Sebagai seorang remaja yang tergolong cerdas, Kei langsung paham permasalahannya.

" Tante, boleh lihat kardus game itu?"

Tante mengangguk. Ia melangkah pergi, mengambil kardus yang digunakan untuk membungkus alat penghubung dengan game yang dimainkan Viole. Hanya berlangsung beberapa menit, mamah Viole kembali ke ruang tamu dan menyerahkan kardus itu pada Kei.

Kei memeriksa, mencermati tiap kata yang tertera. Memang benar, saat pemain log in ke dalam game, tubuhnya akan menghilang seluruhnya. Saat log out, tubuhnya akan kembali ke dunianya.

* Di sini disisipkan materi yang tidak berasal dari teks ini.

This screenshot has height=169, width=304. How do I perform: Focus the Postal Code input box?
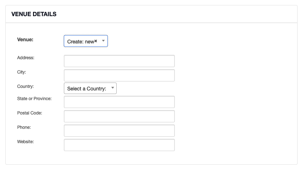[119, 116]
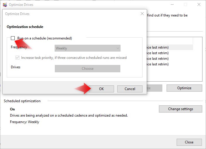Click the Close button at bottom right

189,142
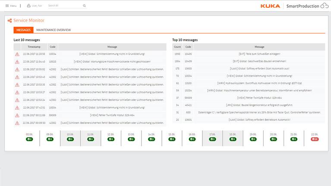
Task: Select the 22.06. timeline day with red badge
Action: tap(315, 137)
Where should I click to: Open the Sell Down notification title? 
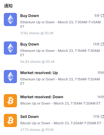point(29,117)
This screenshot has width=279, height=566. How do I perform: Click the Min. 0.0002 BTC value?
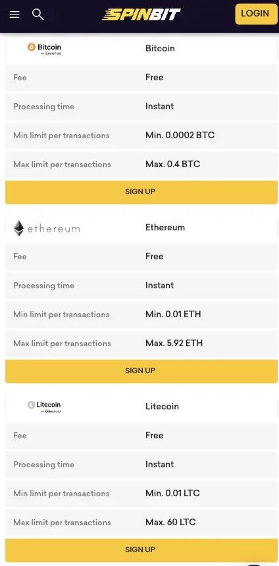click(x=180, y=136)
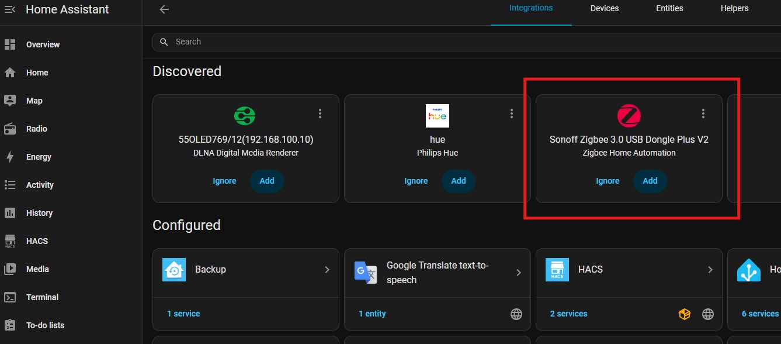The width and height of the screenshot is (781, 344).
Task: Expand the HACS integration chevron
Action: [710, 270]
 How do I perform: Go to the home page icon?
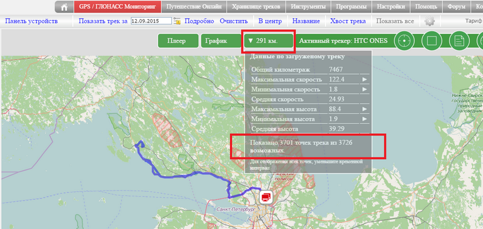tap(65, 7)
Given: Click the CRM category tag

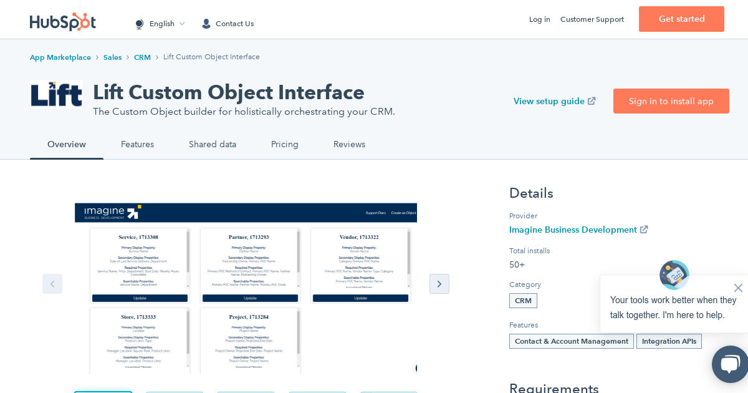Looking at the screenshot, I should pos(523,301).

Masa dunia dan masa game berbanding 1 : 100. Artinya, seratus hari di dunia game sama dengan satu hari di dunia nyata. Jika Viole hilang selama tiga hari di dunia nyata, artinya ia terjebak di dunia game selama tiga ratus hari.

Ia mengamati kembali, mencari nama permainan petaka yang menghilangkan Viole. "Tower of Destiny".

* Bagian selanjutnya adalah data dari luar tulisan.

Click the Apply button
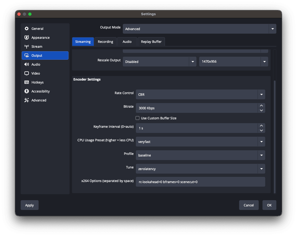Image resolution: width=297 pixels, height=236 pixels. [29, 205]
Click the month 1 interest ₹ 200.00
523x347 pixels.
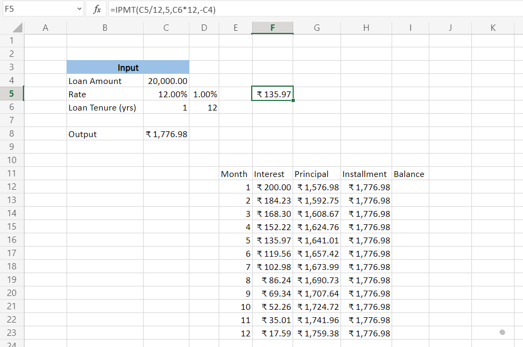[x=272, y=187]
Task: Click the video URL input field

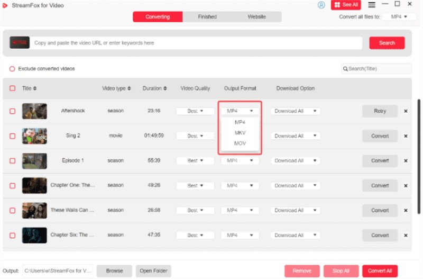Action: [196, 43]
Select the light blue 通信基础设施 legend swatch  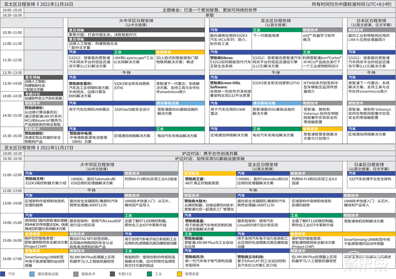[x=32, y=274]
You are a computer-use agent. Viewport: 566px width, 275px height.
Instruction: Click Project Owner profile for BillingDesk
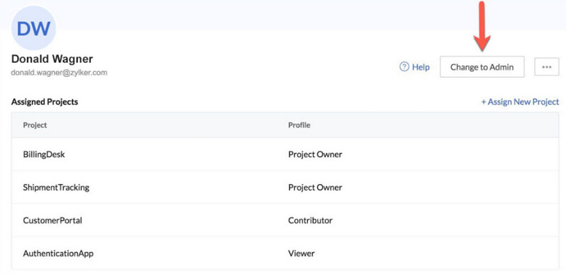[315, 154]
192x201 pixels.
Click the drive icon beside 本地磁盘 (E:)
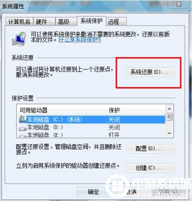(22, 136)
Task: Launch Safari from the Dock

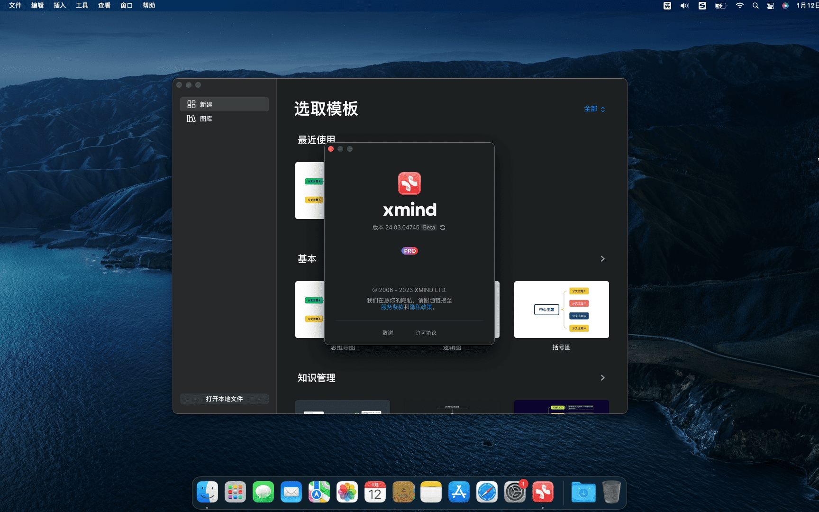Action: click(x=487, y=492)
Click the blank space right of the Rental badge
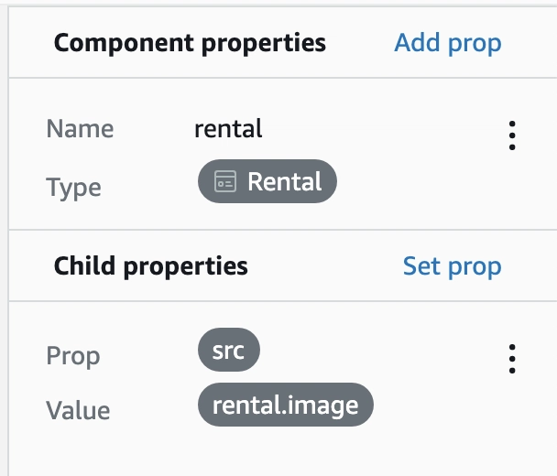Viewport: 557px width, 476px height. click(x=420, y=181)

Kei membelalak, seakan tak percaya dengan yang ia baca. Tower of Destiny? Bukankah judul ini sama dengan buku yang ia pinjam di perpustakaan?

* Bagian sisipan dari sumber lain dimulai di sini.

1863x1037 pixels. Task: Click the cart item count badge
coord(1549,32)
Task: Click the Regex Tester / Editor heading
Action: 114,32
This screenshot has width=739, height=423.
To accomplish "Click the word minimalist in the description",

Kei berdiri. " Tante, boleh aku bawa ini? Aku janji akan mencari cara mengembalikan Viole!"

Tante mengangguk. Ia tak mampu lagi berkata. Tangisnya masih pecah. Sepertinya, mamah Viole tak berhenti menangis selama tiga hari penuh.
***
Di rumah, Kei mengambil buku yang masih ia simpan di dalam tas gendongnya. Buku lusuh dengan judul yang sama, bahkan jenis dan warna hurufnya terlihat sama.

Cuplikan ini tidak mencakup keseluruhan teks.